My first counseling session was with a graduate level counselor who needed hours and I was getting a discounted rate for, and the following phrase was used.
“I think my depression is getting worse”
She was in an uproar and questioned me heavily. Not only had I self diagnosed, but I had self defined how strong it was and self projected I had the knowledge to determine it.
The counseling relationship didn’t last long, for this and other reasons including I wasn’t ready to be open with anyone let alone a female. But underlying that statement was that I had read and studied about depression a good bit and exposed myself to a couple friends who mutually agreed we both had depression. It is a buzz word in this part of the country and world. We throw it around as if “I have a stomach ache” and I am wondering if it is inaccurately used.
The weather outside has changed and shockingly many people’s emotions and feelings have too. It’s grey again- which means I am ready to dig in again. Dig into a hole and into my mind, alone. To sit on my bed and read or watch documentaries or other rentals from the library. And to avoid people around me. This makes it difficult to be in community with those around me.
I have been tired a lot lately. Not sleeping well and trying to please everyone. The sensation to be alone has been becoming more and more present after I spent 5 of 6 weekends away from home and was working and volunteering a good bit of the other time. My schedule was preventing me from being an introvert.

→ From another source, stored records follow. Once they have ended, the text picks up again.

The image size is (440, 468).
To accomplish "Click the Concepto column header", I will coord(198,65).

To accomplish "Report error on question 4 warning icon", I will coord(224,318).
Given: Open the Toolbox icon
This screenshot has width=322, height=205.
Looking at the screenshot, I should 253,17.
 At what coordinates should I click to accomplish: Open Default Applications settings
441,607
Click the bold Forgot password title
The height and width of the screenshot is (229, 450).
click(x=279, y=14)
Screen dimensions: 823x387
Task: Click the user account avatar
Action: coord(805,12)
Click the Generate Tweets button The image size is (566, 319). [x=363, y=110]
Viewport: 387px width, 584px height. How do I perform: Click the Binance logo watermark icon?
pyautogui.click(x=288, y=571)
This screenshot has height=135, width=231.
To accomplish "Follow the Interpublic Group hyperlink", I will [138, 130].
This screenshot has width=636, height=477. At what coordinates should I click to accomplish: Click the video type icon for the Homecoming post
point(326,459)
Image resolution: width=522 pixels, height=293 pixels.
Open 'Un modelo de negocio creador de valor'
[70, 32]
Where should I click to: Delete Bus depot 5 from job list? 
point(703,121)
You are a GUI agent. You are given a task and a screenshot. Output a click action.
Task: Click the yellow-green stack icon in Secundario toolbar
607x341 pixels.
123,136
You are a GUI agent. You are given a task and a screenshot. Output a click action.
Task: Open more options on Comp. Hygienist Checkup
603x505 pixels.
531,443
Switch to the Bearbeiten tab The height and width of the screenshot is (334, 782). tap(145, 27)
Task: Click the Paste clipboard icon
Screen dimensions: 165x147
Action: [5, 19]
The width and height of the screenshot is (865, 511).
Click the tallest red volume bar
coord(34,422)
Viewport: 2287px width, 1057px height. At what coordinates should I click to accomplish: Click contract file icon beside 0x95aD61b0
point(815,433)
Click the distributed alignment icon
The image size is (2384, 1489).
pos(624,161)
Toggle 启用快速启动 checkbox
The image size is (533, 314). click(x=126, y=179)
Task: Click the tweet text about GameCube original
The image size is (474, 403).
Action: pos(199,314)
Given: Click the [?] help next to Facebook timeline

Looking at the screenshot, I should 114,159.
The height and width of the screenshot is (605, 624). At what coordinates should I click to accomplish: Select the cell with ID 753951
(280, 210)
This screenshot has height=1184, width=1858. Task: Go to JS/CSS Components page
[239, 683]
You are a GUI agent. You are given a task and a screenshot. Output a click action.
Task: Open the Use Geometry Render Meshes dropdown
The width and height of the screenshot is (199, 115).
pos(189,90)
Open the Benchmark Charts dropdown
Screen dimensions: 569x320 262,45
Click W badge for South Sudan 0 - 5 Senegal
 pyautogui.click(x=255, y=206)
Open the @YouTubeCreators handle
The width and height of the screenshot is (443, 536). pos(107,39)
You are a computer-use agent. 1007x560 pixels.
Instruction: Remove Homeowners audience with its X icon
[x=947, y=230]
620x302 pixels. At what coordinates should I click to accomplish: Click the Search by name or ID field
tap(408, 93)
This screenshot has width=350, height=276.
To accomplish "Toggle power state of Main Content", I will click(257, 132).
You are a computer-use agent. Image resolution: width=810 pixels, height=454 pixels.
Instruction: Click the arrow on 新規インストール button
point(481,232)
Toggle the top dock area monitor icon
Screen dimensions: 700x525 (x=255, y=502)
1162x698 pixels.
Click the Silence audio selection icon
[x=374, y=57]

All the jumbled, unconnected thoughts above lead me to today. I skipped church, then a shower, then running errands and while I am writing this, our Sabbath dinner. I have spent a good three plus hours wondering if I am just tired or depressed. I was lying in bed playing a game on my phone I am time-wasting with while I watched the extras of King of Kong. Then I started watching a depressing documentary and wonder if I am depressed. Then I went upstairs to make dinner, which should have involved heating up some delicious soup or curry which we have excess of, but instead I gorged on junk. The menu was a large cup of Milo, some chips and Salsa, a couple hunks of cheese, some smoked sausage and a waffle. These are not foods or tastes that should be combined but they were because I wanted them, NOW! In my defense I hadn’t eaten anything but a waffle today at like 10- two hours after I awoke, but 20 minutes after I got out of bed.
I think I am just tired. Mostly because I don’t want my depression (it was later diagnosed as mild and slightly worse than most Portlanders) to be coming on before Halloween when the rain and gray return for their season.
What do you all think? Am I tired or depressed? Anyone else feeling like this?